Text to read |
_ _ _ _ _
Bear in mind that this comes from someone was mildly obsessed with the Little House books as a kid; who still owns the original yellow-packaged box set she was given at age 6 or so; who used to re-read the entire series about once a year (I also did this with the Narnia books and the Anne books).

But. It has been awhile since I read the Little House books. And now, actually listening to them for the first time, I am bowled over by Wilder's storytelling. Her simple, methodical, careful words draw you in, bit by bit, and you keep you wrapped up in her world. Whether it's a description of how Pa smokes venison and Ma churns butter and Mary sits outside a gopher hole for hours and hours, or how a fire races over the prairie and threatens to consume their house and Laura thinks they're all going to die...that is to say, the boring minutiae of life or truly adventuresome brush-with-death stuff...either way, the words keep you hooked. Everyone from my just-turned-4-year-old to my slightly-ADD-husband has been drawn in to these stories while we're going places in the car.
_ _ _ _ _
Provided data |
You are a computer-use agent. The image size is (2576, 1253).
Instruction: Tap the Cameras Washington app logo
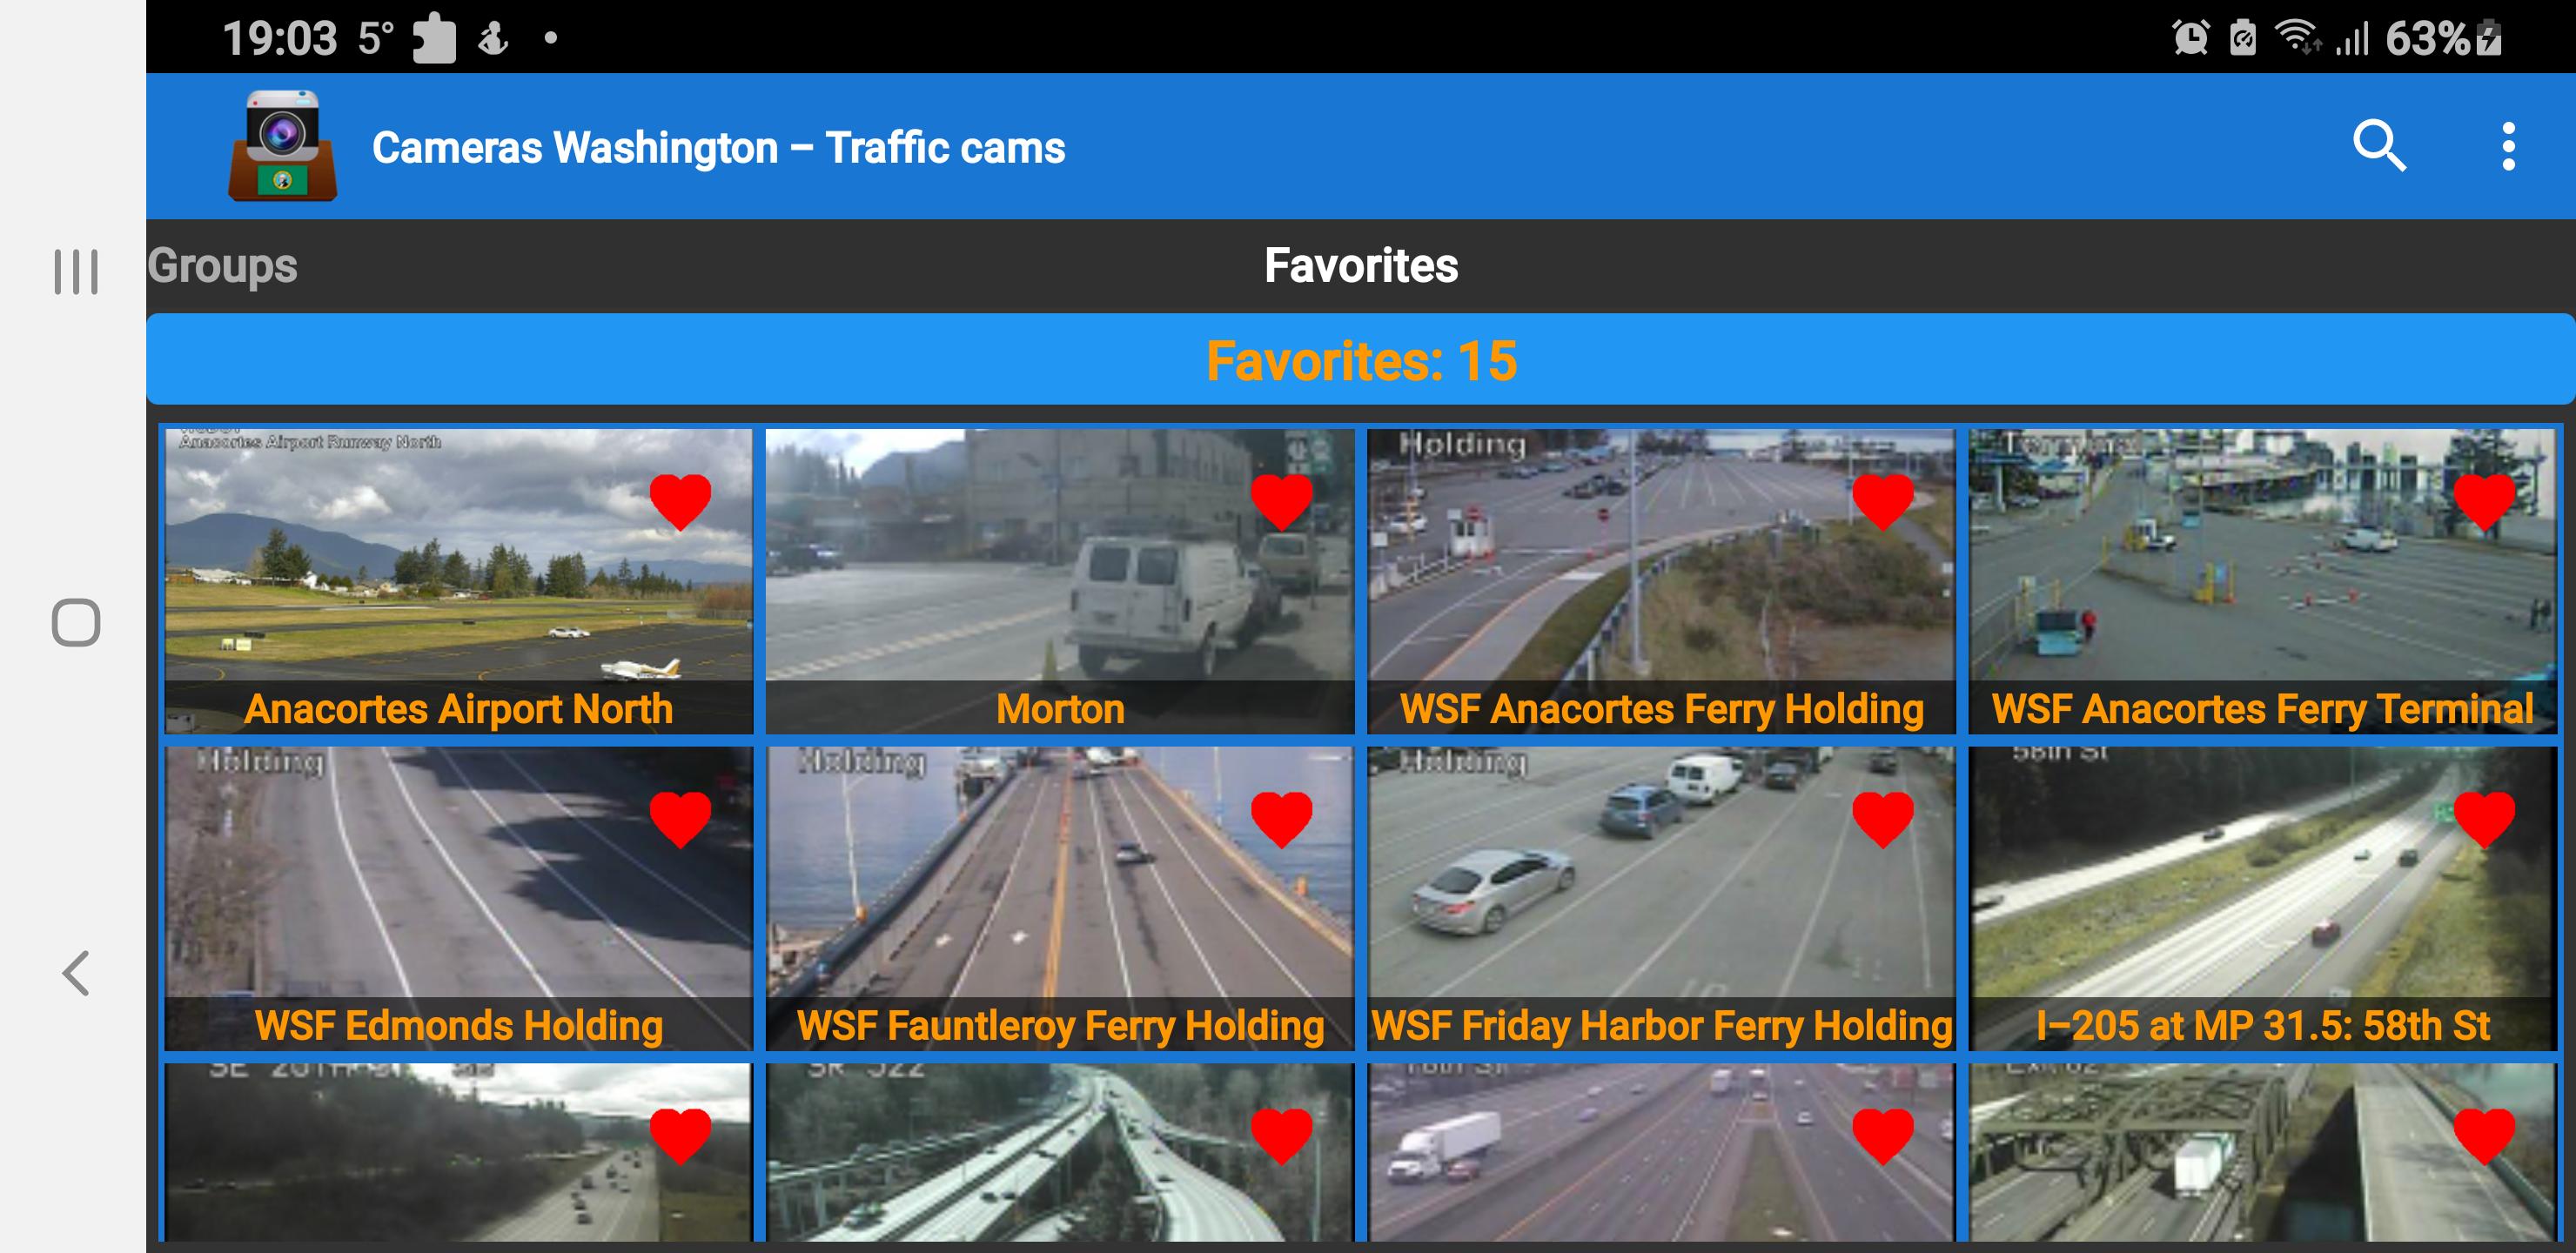click(x=283, y=146)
_ _ _ _ _
The tasks |
1. In the piece about the Little House books, where does Mary sit for hours and hours?
2. Copy everything from "Bear in mind" down to "the Anne books)." in the piece about the Little House books.
3. Carry on writing the piece about the Little House books, picking up after its last sentence.
The listing is not needed for any of this.

Per-task outputs |
1. Outside a gopher hole.

2.
Bear in mind that this comes from someone was mildly obsessed with the Little House books as a kid; who still owns the original yellow-packaged box set she was given at age 6 or so; who used to re-read the entire series about once a year (I also did this with the Narnia books and the Anne books).

3.
Side notes:

  • With the exception of the lyrics to one really terrible song Pa plays on the fiddle about a "darky," the racial issues in these books are not too bad, considering they're set 150 years ago in the era of Manifest Destiny. The settler/Indian/white/native/colonization stuff in Little House on the Prairie is definitely there, but I felt it opened up a gateway for some good conversations with Beth, more than anything else.
  • Pa is the embodiment of the original American dream. He's like a perfect libertarian poster boy--self-reliant, brave, skilled to survive anywhere he happens to be, unwilling to take hand-outs, cheerful, and a good dad.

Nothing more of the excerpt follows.